> _Fragmento a revisar_:
- - - - - - -
En el evento previsto en el artículo 273 de la Constitución Política y en general en los procesos de licitación pública, la adjudicación se hará de forma obligatoria en audiencia pública, mediante resolución motivada, que se entenderá notificada al proponente favorecido en dicha audiencia.
Durante la misma audiencia, y previamente a la adopción de la decisión definitiva de adjudicación, los interesados podrán pronunciarse sobre la respuesta dada por la entidad contratante a las observaciones presentadas respecto de los informes de evaluación.
El acto de adjudicación es irrevocable y obliga a la entidad y al adjudicatario. No obstante lo anterior, si dentro del plazo comprendido entre la adjudicación del contrato y la suscripción del mismo, sobreviene una inhabilidad o incompatibilidad o si se demuestra que el acto se obtuvo por medios ilegales, este podrá ser revocado, caso en el cual, la entidad podrá aplicar lo previsto en el inciso final del numeral 12 del artículo 30 de la Ley 80 de 1993.
- - - - - - -
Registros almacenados
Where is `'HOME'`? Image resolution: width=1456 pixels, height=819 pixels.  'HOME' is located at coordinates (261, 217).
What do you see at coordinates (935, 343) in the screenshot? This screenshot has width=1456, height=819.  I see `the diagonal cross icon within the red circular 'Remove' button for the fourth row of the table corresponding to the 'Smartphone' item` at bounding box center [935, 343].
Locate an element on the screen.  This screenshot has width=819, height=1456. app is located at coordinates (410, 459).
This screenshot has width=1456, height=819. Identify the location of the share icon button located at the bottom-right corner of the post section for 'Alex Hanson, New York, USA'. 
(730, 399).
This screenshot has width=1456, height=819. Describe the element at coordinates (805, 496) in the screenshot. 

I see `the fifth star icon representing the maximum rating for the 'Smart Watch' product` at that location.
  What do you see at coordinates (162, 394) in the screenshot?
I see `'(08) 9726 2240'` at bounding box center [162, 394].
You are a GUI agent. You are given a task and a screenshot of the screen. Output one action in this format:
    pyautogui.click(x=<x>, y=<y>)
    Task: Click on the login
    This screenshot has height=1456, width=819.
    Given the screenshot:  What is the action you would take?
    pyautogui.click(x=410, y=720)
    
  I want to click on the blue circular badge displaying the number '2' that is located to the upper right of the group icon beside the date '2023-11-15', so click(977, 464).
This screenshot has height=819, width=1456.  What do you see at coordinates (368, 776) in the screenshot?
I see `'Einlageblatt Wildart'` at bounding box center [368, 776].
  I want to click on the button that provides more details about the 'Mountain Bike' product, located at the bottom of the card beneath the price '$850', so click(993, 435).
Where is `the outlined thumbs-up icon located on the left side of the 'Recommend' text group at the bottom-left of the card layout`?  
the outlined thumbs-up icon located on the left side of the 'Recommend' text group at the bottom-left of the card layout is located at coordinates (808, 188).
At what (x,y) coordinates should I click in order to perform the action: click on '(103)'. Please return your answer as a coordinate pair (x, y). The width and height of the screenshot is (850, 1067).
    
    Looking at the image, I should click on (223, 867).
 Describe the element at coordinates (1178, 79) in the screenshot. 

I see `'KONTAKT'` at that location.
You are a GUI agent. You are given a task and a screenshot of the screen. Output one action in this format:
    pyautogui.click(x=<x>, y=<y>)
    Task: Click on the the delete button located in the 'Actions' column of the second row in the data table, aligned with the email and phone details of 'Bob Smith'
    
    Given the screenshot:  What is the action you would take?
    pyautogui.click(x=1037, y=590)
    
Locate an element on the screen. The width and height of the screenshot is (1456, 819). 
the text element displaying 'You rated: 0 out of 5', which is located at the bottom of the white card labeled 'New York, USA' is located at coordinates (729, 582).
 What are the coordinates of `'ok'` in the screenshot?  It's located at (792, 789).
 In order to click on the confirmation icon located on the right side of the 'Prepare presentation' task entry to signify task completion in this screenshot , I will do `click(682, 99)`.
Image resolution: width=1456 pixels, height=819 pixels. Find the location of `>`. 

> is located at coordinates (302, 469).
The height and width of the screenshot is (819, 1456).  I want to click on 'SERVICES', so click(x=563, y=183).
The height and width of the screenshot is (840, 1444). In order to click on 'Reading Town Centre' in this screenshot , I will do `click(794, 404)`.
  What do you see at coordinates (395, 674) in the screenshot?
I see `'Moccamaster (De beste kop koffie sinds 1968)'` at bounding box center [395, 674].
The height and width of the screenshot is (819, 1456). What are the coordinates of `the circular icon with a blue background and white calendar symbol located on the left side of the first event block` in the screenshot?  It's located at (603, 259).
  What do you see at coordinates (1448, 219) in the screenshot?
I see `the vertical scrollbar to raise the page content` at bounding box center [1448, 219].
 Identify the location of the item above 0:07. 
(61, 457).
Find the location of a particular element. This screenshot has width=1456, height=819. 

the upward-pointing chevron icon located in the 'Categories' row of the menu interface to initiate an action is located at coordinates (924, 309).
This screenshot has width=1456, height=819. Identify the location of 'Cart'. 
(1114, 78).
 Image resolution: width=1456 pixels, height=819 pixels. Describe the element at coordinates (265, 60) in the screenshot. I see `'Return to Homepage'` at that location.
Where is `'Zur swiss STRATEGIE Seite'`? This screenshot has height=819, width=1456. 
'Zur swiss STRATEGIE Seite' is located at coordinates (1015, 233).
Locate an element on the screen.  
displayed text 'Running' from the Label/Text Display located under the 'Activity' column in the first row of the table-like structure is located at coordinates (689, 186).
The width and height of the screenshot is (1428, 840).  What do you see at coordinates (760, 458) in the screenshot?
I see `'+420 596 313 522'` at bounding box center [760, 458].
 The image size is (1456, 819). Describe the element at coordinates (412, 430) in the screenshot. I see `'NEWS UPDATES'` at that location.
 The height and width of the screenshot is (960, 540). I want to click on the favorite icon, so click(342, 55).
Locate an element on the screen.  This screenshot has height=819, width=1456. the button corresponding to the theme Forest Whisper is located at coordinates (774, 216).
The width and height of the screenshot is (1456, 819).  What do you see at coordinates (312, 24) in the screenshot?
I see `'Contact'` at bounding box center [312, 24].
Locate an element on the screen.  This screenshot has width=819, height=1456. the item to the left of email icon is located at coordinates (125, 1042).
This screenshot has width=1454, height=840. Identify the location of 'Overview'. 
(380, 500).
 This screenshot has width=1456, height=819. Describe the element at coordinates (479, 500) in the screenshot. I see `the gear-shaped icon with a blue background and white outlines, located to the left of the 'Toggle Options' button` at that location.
- - - - - - -
> _Tareas a realizar_:
- A) Responde las siguientes preguntas según el texto sobre la adjudicación en licitación pública:
(i) ¿En qué tipo de audiencia y mediante qué clase de resolución se hará la adjudicación?
(ii) ¿Sobre qué podrán pronunciarse los interesados antes de la decisión definitiva de adjudicación?
(iii) ¿A quiénes obliga el acto de adjudicación?
- B) Prosigue el texto sobre la adjudicación en licitación pública a partir de su última oración.

> _Conjunto de respuestas_:
- A)
(i) En audiencia pública, mediante resolución motivada.
(ii) Sobre la respuesta dada por la entidad contratante a las observaciones presentadas respecto de los informes de evaluación.
(iii) A la entidad y al adjudicatario.

- B)
Sin perjuicio de las potestades a que se refiere el artículo 18 de la Ley 80 de 1993, en aquellos casos en que la entidad declare la caducidad del contrato y se encuentre pendiente de ejecución un porcentaje igual o superior al cincuenta por ciento (50%) del mismo, con excepción de los contratos de concesión, se podrá contratar al proponente calificado en el segundo lugar en el proceso de selección respectivo, previa revisión de las condiciones a que haya lugar.